Given exercise :: Can you copy the items word for word, beginning with the first line and ending after the line that contains "This screenshot has width=1161, height=653."?

[Item coordinate data]

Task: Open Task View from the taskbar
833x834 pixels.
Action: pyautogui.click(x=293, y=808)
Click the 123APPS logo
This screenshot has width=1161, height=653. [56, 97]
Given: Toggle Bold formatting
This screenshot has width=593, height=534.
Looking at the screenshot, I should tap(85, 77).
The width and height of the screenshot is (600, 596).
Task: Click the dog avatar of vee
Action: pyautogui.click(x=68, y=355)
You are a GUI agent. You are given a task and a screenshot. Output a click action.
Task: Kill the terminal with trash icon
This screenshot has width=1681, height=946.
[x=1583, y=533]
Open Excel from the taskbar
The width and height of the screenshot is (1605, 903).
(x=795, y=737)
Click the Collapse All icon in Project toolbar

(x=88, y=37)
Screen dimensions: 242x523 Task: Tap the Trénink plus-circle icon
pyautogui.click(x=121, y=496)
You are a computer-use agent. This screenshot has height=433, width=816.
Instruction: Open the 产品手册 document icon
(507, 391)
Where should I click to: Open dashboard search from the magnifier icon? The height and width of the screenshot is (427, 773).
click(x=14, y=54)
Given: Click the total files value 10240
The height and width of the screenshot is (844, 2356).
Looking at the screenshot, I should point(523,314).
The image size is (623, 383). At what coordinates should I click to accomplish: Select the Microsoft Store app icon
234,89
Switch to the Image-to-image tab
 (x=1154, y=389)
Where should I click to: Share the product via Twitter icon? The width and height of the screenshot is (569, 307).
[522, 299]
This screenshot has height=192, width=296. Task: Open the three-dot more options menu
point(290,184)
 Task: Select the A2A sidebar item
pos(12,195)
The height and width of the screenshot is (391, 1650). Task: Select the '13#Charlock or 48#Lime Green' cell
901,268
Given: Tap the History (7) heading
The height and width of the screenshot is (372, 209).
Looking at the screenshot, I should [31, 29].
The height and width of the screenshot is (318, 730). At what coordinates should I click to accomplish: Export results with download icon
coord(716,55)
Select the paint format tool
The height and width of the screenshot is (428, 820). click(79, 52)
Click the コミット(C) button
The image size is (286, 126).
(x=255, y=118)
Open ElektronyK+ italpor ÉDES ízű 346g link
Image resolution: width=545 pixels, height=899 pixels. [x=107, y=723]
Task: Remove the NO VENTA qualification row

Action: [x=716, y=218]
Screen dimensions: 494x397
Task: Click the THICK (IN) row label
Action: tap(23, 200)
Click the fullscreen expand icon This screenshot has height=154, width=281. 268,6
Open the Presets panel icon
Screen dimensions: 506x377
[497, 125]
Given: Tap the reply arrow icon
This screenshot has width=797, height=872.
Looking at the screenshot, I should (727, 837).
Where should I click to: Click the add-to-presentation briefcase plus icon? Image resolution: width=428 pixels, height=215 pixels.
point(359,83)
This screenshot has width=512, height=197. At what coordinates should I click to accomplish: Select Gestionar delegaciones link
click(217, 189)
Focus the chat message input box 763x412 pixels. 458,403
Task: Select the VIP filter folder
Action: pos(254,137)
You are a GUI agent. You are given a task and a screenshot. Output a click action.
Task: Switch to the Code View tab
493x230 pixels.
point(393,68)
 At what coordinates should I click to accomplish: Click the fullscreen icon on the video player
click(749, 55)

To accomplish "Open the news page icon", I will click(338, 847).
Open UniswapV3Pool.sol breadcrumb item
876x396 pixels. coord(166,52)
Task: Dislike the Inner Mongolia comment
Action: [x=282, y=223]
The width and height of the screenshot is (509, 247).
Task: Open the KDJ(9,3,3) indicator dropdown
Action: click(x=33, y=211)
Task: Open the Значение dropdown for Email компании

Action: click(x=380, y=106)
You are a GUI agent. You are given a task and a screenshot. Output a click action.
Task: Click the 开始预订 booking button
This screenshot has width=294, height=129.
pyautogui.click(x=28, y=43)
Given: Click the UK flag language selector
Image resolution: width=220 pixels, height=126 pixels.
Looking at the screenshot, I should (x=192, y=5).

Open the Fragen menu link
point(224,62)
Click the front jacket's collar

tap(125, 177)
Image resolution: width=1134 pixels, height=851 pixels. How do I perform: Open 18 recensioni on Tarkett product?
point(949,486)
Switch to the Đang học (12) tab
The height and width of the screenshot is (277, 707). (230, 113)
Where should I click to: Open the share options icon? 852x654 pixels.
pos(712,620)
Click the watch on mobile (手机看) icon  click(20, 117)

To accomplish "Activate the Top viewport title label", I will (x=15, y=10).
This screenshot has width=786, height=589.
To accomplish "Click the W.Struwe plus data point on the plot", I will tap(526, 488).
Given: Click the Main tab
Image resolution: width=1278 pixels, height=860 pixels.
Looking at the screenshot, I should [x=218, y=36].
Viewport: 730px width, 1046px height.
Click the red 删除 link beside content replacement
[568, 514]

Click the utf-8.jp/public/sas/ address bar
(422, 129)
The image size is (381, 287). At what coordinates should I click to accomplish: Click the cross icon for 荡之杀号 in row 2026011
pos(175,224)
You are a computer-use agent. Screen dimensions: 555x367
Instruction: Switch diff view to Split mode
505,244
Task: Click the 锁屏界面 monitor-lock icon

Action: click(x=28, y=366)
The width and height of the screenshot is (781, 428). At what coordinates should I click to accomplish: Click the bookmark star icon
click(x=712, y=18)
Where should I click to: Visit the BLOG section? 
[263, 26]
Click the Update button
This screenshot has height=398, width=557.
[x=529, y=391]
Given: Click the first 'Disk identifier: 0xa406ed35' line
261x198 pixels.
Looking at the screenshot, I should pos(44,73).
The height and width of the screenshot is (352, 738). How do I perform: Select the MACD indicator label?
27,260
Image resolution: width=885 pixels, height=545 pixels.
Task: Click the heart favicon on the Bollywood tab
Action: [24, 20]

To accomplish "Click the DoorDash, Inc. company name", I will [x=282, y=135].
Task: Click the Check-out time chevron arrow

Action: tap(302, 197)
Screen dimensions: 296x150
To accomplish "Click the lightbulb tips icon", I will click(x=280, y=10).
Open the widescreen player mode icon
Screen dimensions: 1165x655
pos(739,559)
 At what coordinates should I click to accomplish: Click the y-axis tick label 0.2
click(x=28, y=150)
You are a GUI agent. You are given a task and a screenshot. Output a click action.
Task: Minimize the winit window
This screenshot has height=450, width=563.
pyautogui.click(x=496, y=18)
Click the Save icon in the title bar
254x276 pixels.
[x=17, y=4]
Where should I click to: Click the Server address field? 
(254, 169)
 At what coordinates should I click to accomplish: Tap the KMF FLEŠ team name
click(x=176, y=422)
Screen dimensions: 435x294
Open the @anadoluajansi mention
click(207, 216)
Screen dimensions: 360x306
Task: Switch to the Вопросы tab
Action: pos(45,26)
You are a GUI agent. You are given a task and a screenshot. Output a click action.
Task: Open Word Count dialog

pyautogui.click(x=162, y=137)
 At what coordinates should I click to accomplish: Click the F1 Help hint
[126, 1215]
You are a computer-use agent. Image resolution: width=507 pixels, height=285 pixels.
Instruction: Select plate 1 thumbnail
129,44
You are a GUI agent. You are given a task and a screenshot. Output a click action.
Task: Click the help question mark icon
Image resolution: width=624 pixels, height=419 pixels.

Exercise output ::
Task: Open Task View from the taskbar
833x834 pixels.
Action: pyautogui.click(x=293, y=808)
Click the 123APPS logo
This screenshot has width=1161, height=653. [56, 97]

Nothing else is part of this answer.